DNS Filtering for Families — CleanBrowsing, NextDNS, AdGuard, OpenDNS
How to set up family DNS filters on home routers or per device using CleanBrowsing Family, NextDNS, AdGuard DNS and OpenDNS Family Shield.
DNS filtering is a quiet, network-layer parental control that blocks domain lookups for harmful or adult sites before any device even tries to connect. Set on a home router, it covers every device on the network — phones, consoles, smart TVs, IoT gadgets — without installing anything on each device. Set on individual devices, it follows the child wherever they go. CleanBrowsing Family, NextDNS, AdGuard DNS and OpenDNS Family Shield are the four most widely used family DNS services. All have free tiers; NextDNS adds detailed logs and per-device profiles on a low-cost paid plan.
Main risks
- • DNS filters block sites but do not see inside encrypted apps (Discord, WhatsApp, etc) — they are not a complete safeguard
- • Devices that use DNS-over-HTTPS (DoH) — Chrome, Firefox, modern iOS — can bypass a router-level DNS unless DoH is also redirected
- • VPN apps tunnel around DNS filtering entirely
- • A misconfigured DNS can prevent legitimate services from working — test before relying on it
Initial setup steps
Choose your service and tier
For pure simplicity, OpenDNS Family Shield or CleanBrowsing Family Filter are free and require no signup — just two IP addresses. For per-device profiles and logs, set up a free NextDNS account at my.nextdns.io. AdGuard DNS offers similar features.

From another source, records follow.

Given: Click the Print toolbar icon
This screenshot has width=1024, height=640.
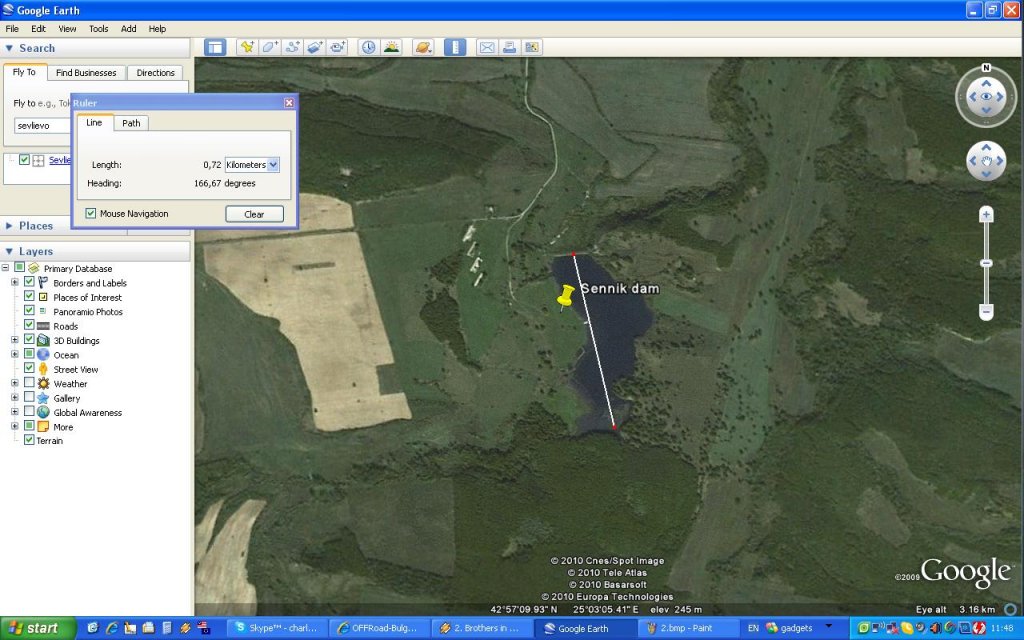Looking at the screenshot, I should pos(509,47).
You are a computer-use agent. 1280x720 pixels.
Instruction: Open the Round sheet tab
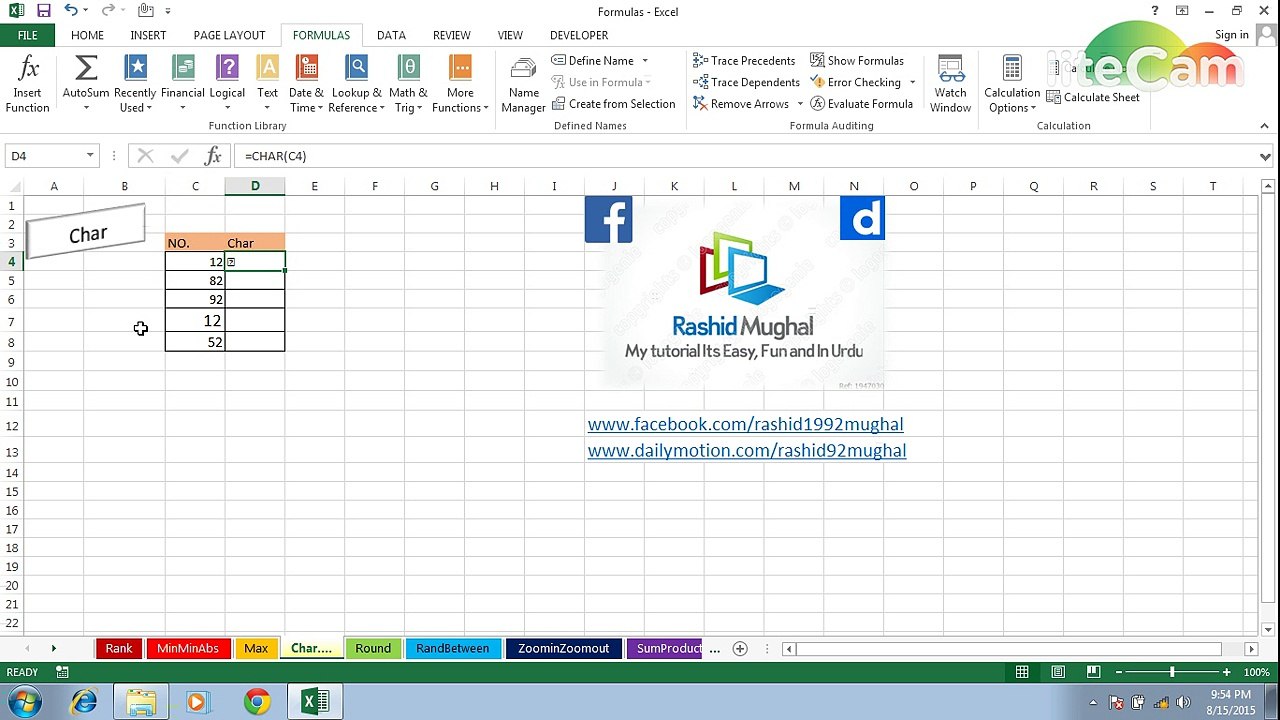(x=373, y=648)
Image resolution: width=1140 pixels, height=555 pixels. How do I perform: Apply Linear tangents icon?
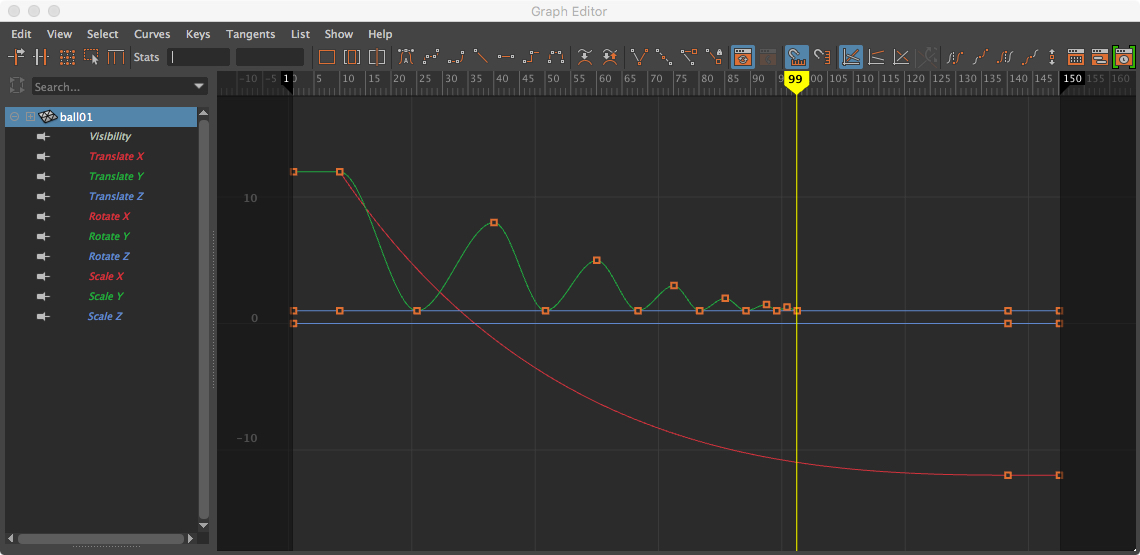[x=481, y=57]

Apply at router level first
Log in to your router admin (commonly 192.168.1.1 or 192.168.0.1). Find DNS or DHCP settings. Enter the primary and secondary DNS for your chosen provider. Save and reboot the router.
Test that it is working
From a device on the home network, try to visit a known test page — OpenDNS provides internetbadguys.com as a safe test. It should be blocked. CleanBrowsing and AdGuard have similar test URLs.

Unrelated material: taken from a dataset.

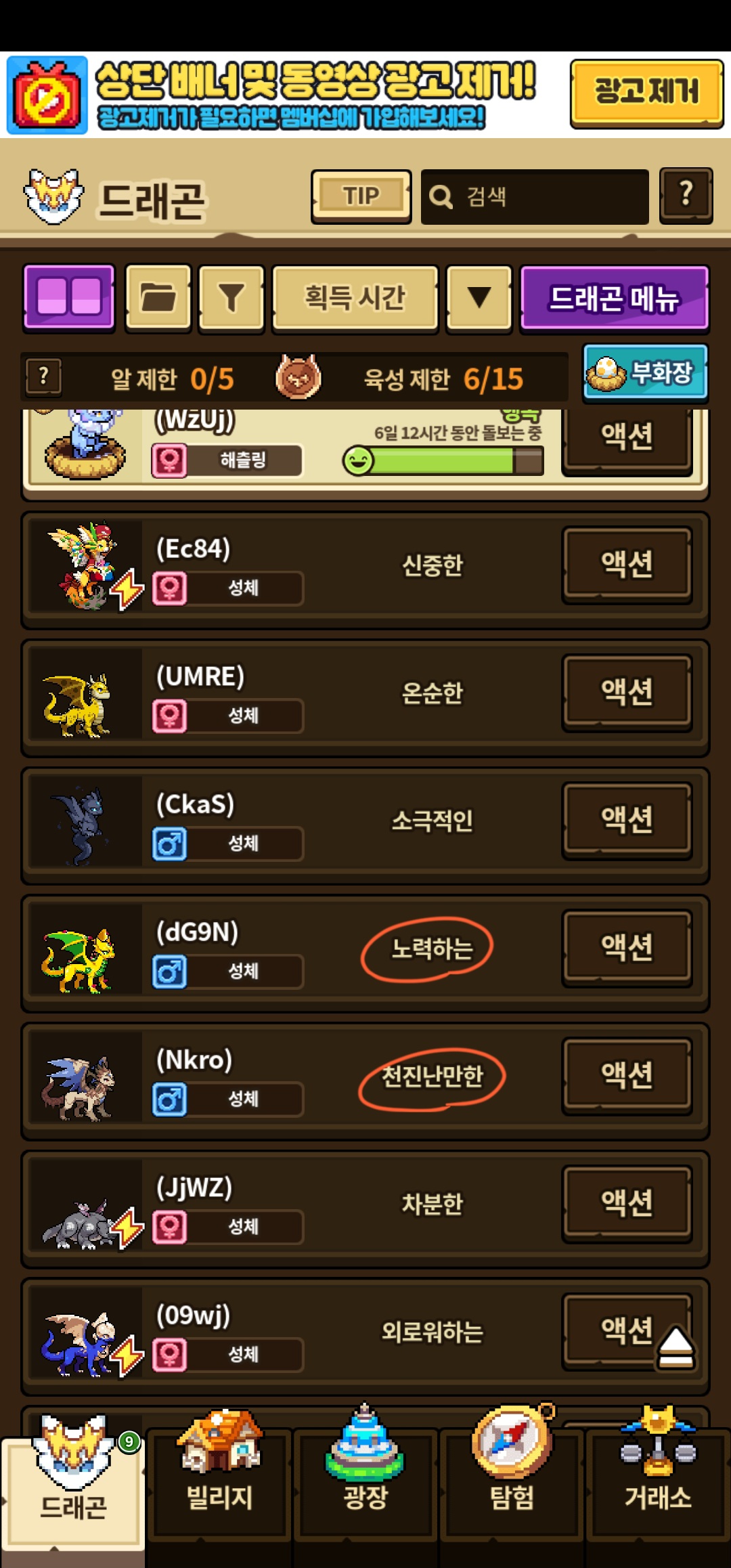Image resolution: width=731 pixels, height=1568 pixels.
Task: Select the yellow UMRE dragon thumbnail
Action: click(x=80, y=705)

Set per-device DNS for off-home protection
On a child's iPhone or Android, install the configuration profile from your DNS provider (NextDNS provides one-tap profiles). The filter then follows the device wherever it goes — home Wi-Fi, school Wi-Fi, mobile data.
Parental control settings
Router-level DNS
Location: Router admin > DHCP / DNS settings > Primary and Secondary DNS
Recommended: CleanBrowsing Family (185.228.168.168 / 185.228.169.168) or OpenDNS Family Shield (208.67.222.123 / 208.67.220.123)

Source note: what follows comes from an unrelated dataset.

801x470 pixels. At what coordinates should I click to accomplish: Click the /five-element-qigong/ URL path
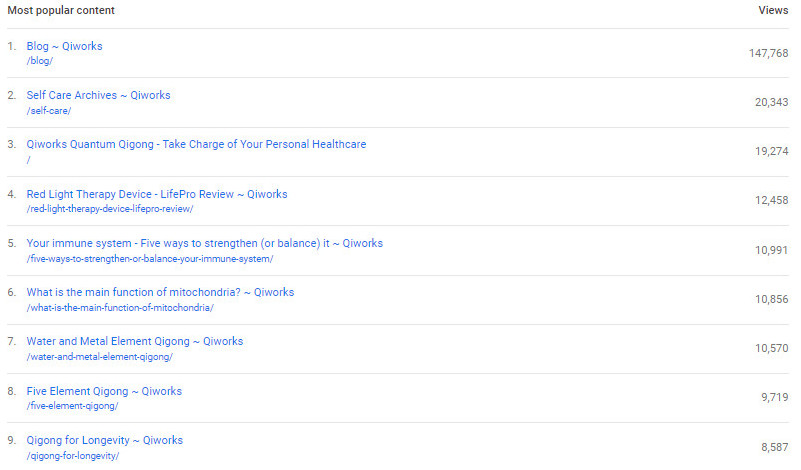click(72, 406)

Setting DNS at the router applies the filter to every device that uses the router for DNS — phones, consoles, smart TVs, even guests. It is the broadest single setting you can make on your home network.
Per-device DNS
Location: iOS: Settings > Wi-Fi > [network] > Configure DNS | Android: Settings > Network > Private DNS | macOS/Windows: Network adapter settings
Recommended: Configure on a child's phone and laptop so the filter follows the device off home Wi-Fi
iOS supports private DNS profiles from services like NextDNS that work everywhere — home, school Wi-Fi, mobile data. Android 9+ supports Private DNS (DNS-over-TLS) globally.
NextDNS profile
Location: my.nextdns.io
Recommended: Family profile with Threat Intelligence, Safe Search and Parental Controls categories enabled
NextDNS lets you mix-and-match: block categories (adult, gambling, gaming), force SafeSearch on Google/Bing/DuckDuckGo, restrict YouTube to Restricted Mode, and view a log of allowed and blocked requests.
Block DoH bypass
Location: Router/firewall rules — block outbound DNS-over-HTTPS to common providers
Recommended: Optional but recommended on networks with tech-savvy children
Modern browsers default to DoH, which bypasses router DNS. Blocking DoH endpoints forces all DNS through your filter. NextDNS and similar services include guidance on doing this.
Age recommendations
DNS filtering provides a strong baseline. Combine with on-device controls — DNS does not see inside apps, so social media risks still need app-level management.
DNS plus device controls plus mobile network content lock is the layered approach most safeguarding organisations recommend.
DNS continues to filter the obvious worst categories. Tech-aware teenagers may attempt to bypass via VPN; the right response is a conversation about trust and what is and is not appropriate, not a technical arms race.